[Picture: William Hazlitt. From a crayon drawing by W. Bewick executed in 1822]
THE VAGABOND IN LITERATURE
BY ARTHUR RICKETT
[Picture: Decorative device]
WITH SIX PORTRAITS
* * * * *
1906 LONDON J. M. DENT & CO. 29 & 30 BEDFORD STREET, W.C.
_All Rights Reserved_
TO MY FRIEND ALFRED E. FLETCHER
FOREWORD
In the introductory paper to this volume an attempt is made to justify the epithet "Vagabond" as applied to writers of a certain temperament. This much may be said here: the term Vagabond is used in no derogatory sense. Etymologically it signifies a wanderer; and such is the meaning attached to the term in the following pages. Differing frequently in character and in intellectual power, a basic similarity of temperament gives the various writers discussed a remarkable spiritual affinity. For in each one the wandering instinct is strong. Sometimes it may take a physical, sometimes an intellectual expression--sometimes both. But always it shows itself, and always it is opposed to the routine and conventions of ordinary life.
These papers are primarily studies in temperament; and the literary aspects have been subordinated to the personal element. In fact, they are studies of certain forces in modern literature, viewed from a special standpoint. And the standpoint adopted may, it is hoped, prove suggestive, though it does not pretend to be exhaustive.
If the papers on Hazlitt and De Quincey are more fragmentary than the others, it is because these writers have been already discussed by the author in a previous volume. It has been thought unnecessary to repeat the points raised there, and these studies may be regarded therefore as at once supplementary and complementary.

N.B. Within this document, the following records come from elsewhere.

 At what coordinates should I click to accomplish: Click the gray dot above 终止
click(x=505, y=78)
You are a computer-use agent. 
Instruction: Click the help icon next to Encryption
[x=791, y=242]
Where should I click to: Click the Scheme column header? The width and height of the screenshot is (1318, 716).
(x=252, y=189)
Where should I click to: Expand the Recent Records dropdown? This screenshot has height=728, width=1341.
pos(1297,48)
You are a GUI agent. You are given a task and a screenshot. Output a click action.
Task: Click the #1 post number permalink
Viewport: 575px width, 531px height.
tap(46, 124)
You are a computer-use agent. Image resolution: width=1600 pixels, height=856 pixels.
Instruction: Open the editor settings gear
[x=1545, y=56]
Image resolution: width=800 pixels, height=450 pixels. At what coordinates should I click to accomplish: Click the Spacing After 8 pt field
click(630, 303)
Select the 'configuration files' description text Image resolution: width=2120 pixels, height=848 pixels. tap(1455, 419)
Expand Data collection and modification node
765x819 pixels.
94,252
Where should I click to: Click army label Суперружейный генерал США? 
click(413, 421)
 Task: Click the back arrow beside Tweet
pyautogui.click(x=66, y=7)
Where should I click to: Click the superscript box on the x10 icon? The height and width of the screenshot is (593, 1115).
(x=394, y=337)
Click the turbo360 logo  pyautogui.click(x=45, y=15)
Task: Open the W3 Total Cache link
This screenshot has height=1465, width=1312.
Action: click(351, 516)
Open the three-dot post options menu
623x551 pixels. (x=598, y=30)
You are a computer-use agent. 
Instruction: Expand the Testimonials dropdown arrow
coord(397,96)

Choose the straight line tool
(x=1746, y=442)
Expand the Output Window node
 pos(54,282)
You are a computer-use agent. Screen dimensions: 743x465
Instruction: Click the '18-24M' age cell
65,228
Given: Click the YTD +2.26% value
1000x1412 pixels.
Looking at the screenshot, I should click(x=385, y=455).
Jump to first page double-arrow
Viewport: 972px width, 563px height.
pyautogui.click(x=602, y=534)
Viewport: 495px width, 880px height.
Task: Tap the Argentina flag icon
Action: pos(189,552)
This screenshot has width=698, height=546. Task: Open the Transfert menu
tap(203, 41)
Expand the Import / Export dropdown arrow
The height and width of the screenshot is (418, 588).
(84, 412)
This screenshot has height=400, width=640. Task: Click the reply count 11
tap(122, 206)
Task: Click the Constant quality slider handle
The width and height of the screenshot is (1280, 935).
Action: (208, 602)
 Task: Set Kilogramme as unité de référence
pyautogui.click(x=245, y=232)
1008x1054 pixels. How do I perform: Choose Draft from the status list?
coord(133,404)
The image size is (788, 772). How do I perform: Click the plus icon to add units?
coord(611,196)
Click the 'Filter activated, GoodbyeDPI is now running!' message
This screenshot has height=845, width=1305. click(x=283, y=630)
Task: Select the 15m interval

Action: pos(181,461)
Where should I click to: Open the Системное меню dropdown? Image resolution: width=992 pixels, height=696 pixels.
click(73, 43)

My cordial thanks are due to Mr. Theodore Watts-Dunton, who has taken so kindly and friendly an interest in this little volume. He was good enough to read the proofs, and to express his appreciation, especially of the Borrow and Thoreau articles, in most generous terms. I had hoped, indeed, that he would have honoured these slight studies by a prefatory note, and he had expressed a wish to do so. Unhappily, prior claims upon his time prevented this. The book deals largely, it will be seen, with those "Children of the Open Air" about whom the eloquent author of _Aylwin_ so often has written. I am especially glad, therefore, to quote (with Mr. Watts-Dunton's permission) his fine sonnet, where the "Vagabond" spirit in its happiest manifestation is expressed.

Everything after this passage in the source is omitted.